Supersymmetric AdS$_2\times \Sigma_2$ solutions from tri-sasakian truncation

TL;DR

This paper finds new supersymmetric $AdS_2\times \Sigma_2$ solutions in four-dimensional $N=4$ gauged supergravity, originating from eleven-dimensional supergravity on tri-sasakian manifolds, describing twisted compactifications of 3D SCFTs and near-horizon black hole geometries.

Contribution

It identifies a novel class of supersymmetric $AdS_2\times \Sigma_2$ solutions from a specific gauged supergravity truncation with M-theory origin, expanding the landscape of known near-horizon geometries.

Findings

Constructed supersymmetric $AdS_2\times \Sigma_2$ solutions with two supercharges.

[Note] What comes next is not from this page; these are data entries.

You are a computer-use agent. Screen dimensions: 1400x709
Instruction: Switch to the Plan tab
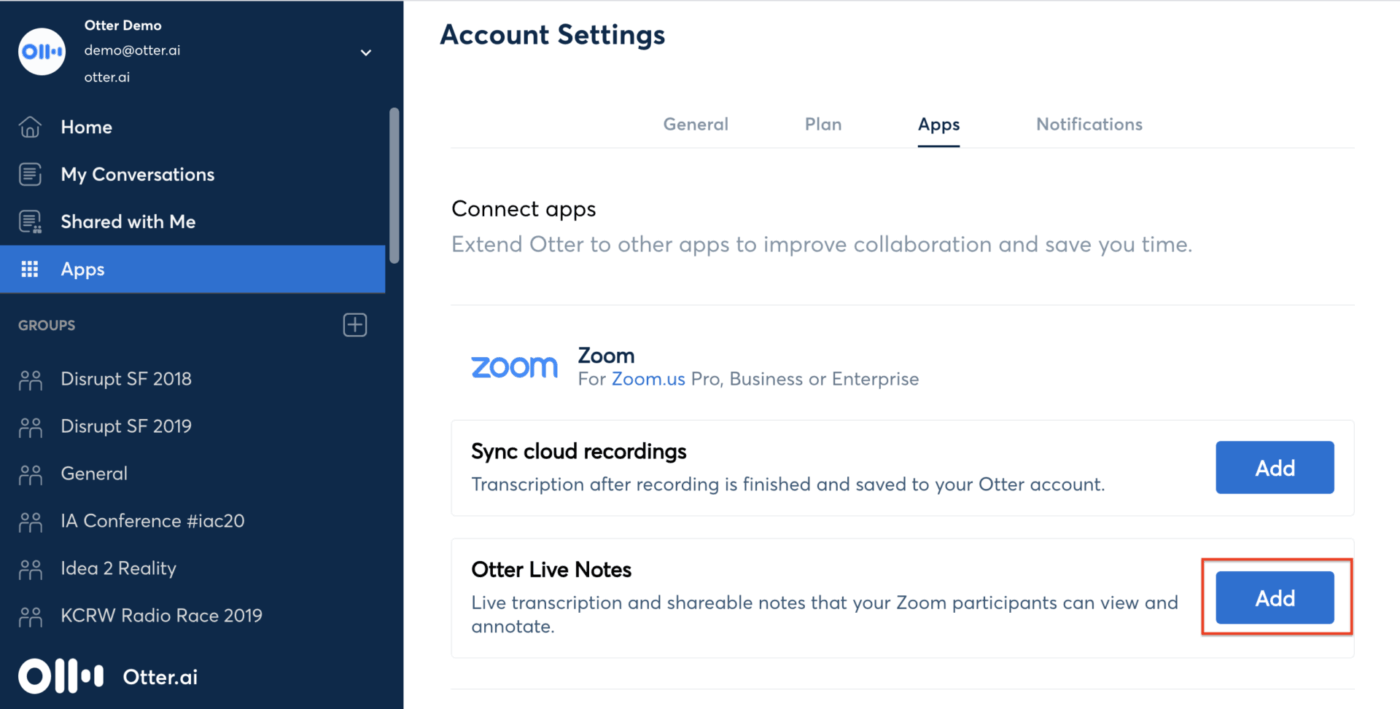click(x=823, y=124)
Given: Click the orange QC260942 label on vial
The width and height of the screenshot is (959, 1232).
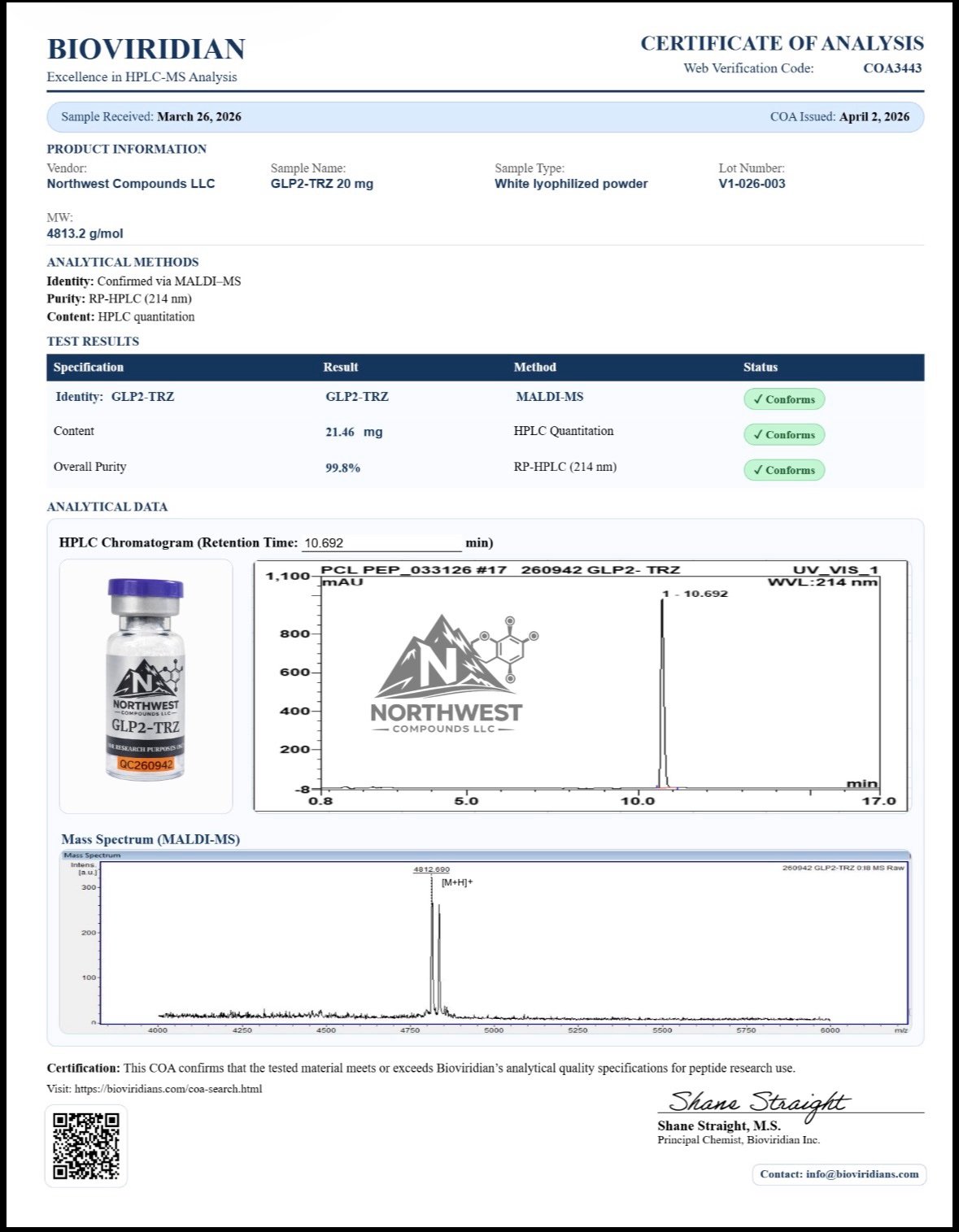Looking at the screenshot, I should coord(146,764).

Solutions describe twisted compactifications of $N=1$ and $N=3$ SCFTs.

Most solutions have hyperbolic horizons; some have spherical horizons.

Abstract

A class of $AdS_2\times \Sigma_2$, with $\Sigma_2$ being a two-sphere or a hyperbolic space, solutions within four-dimensional $N=4$ gauged supergravity coupled to three-vector multiplets with dyonic gauging is identified. The gauged supergravity has non-semisimple $SO(3)\ltimes (\mathbf{T}^3,\hat{\mathbf{T}}^3)$ gauge group and can be obtained from a consistent truncation of eleven-dimensional supergravity on a tri-sasakian manifold. The maximally symmetric vacua contain $AdS_4$ geometries with $N=1,3$ supersymmetry corresponding to $N=1$ and $N=3$ superconformal field theories (SCFTs) in three dimensions. We find supersymmetric solutions of the form $AdS_2\times \Sigma_2$ preserving two supercharges. These solutions describe twisted compactifications of the dual $N=1$ and $N=3$ SCFTs and should arise as near horizon geometries of dyonic black holes in asymptotically $AdS_4$ space-time. Most solutions have hyperbolic horizons although some of them exhibit spherical horizons. These provide a new class of $AdS_2\times \Sigma_2$ geometries with known M-theory origin.